#### Try it
Establish how many lines in the records below include the word "heading"; respond with that number only.

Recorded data
........

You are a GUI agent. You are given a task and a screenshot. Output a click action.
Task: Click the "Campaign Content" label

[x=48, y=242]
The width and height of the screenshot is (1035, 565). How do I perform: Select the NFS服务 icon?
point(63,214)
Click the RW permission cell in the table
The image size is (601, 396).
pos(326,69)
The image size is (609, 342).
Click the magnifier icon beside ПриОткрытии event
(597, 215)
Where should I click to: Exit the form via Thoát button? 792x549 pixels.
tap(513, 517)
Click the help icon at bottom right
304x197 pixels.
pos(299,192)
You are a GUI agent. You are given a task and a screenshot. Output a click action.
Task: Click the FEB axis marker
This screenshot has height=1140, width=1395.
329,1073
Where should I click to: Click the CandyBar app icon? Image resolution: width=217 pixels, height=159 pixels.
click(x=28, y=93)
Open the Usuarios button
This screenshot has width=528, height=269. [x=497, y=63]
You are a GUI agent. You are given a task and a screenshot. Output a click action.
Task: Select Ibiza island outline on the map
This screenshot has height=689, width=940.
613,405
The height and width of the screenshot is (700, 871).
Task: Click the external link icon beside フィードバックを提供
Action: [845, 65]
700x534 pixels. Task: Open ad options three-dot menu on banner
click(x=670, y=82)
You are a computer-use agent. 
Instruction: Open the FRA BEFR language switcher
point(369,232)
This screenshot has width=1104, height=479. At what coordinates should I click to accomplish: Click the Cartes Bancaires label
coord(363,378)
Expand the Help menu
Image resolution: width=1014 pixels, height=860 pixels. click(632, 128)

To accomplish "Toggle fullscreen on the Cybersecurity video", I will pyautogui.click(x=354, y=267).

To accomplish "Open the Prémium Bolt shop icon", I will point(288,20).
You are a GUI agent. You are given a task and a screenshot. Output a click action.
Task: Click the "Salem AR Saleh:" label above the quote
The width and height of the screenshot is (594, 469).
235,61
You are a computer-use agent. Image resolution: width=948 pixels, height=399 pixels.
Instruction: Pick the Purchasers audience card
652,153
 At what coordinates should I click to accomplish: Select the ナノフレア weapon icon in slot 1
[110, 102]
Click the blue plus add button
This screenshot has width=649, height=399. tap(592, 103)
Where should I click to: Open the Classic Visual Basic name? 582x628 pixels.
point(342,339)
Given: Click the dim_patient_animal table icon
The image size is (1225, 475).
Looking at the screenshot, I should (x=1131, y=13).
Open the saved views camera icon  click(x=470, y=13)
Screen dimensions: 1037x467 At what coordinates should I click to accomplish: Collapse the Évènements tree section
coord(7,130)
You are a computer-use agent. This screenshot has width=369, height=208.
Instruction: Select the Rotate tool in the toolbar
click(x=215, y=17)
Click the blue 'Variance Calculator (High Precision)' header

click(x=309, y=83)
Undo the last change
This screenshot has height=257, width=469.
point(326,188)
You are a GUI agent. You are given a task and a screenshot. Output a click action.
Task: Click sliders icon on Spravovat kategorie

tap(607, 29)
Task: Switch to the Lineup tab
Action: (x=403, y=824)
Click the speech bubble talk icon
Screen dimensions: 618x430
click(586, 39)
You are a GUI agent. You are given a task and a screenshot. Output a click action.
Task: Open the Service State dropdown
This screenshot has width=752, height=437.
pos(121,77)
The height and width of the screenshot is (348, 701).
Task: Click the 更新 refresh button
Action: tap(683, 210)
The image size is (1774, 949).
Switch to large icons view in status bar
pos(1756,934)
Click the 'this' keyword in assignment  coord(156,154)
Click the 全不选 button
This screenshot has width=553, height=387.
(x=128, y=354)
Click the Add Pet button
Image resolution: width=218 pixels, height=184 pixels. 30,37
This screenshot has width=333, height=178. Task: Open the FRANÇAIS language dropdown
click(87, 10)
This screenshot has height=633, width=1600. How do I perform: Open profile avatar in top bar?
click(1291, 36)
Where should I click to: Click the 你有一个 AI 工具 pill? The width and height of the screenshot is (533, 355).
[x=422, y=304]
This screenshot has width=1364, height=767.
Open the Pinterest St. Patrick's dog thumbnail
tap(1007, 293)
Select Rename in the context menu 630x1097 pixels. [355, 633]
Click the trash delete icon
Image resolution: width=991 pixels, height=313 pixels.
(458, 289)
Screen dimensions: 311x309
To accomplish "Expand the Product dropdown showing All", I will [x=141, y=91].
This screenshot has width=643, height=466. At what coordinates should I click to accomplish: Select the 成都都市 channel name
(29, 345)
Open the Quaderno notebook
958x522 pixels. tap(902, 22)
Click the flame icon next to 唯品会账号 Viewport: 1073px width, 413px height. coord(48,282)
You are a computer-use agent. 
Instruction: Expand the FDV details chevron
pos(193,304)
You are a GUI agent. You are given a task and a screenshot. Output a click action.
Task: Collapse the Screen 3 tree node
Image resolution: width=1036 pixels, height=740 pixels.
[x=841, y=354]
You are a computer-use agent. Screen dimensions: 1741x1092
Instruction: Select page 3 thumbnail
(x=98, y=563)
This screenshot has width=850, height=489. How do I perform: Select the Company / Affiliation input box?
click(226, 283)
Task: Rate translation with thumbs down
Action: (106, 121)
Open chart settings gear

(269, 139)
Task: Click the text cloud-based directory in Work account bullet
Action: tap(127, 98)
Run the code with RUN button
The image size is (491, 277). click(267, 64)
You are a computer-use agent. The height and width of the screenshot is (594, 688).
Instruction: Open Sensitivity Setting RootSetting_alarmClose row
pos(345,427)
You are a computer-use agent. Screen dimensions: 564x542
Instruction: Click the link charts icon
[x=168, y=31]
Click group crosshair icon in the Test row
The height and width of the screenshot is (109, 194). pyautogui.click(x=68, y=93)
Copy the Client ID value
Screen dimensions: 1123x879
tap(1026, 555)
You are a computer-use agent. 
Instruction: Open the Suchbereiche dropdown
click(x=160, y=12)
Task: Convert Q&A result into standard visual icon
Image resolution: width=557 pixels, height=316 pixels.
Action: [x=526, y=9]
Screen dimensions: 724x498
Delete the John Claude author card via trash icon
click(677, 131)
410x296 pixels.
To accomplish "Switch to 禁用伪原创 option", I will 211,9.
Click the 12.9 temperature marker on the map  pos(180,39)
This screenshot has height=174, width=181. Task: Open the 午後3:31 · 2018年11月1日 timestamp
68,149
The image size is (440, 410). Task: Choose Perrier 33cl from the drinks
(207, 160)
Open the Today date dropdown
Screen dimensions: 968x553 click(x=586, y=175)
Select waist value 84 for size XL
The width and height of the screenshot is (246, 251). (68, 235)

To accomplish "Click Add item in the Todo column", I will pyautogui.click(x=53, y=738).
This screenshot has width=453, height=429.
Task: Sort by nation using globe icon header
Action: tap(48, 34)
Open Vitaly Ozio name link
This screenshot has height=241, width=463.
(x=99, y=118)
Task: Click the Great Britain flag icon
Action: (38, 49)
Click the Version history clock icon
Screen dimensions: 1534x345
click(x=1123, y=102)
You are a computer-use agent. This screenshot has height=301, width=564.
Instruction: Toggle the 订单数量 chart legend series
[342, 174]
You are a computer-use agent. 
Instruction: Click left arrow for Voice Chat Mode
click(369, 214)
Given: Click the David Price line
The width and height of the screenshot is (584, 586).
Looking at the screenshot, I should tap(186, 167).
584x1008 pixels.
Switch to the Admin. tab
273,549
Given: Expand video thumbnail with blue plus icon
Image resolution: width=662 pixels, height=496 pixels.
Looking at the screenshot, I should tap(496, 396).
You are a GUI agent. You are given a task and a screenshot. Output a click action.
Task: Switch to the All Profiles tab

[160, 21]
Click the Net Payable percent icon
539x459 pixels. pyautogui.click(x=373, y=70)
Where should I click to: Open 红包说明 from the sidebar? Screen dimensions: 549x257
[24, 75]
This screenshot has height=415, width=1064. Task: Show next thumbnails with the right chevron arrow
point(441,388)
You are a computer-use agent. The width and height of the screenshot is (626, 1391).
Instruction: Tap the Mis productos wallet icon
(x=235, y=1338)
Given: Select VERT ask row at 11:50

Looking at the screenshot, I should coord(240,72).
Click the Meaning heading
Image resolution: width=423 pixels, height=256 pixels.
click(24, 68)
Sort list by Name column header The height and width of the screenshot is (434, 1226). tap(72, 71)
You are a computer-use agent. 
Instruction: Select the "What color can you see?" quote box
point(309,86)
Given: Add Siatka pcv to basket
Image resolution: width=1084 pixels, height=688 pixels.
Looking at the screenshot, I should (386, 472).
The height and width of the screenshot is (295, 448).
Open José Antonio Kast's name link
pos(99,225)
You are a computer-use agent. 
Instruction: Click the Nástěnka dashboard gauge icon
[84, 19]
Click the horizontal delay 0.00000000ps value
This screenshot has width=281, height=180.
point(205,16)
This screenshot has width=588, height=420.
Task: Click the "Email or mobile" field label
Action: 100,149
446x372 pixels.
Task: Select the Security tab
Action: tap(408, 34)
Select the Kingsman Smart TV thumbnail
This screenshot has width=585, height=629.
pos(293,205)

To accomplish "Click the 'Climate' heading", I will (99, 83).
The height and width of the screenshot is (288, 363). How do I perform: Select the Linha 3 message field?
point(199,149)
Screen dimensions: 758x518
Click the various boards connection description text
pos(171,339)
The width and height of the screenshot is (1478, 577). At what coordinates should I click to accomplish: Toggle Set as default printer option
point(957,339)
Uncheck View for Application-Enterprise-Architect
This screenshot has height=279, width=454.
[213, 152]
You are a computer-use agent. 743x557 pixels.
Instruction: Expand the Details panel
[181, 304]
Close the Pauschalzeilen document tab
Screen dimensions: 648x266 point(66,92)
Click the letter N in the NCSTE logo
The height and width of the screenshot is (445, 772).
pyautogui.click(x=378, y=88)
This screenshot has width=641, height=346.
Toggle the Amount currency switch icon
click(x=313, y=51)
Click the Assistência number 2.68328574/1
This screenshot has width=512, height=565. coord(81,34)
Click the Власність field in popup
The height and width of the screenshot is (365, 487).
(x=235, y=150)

........

#### Reply
2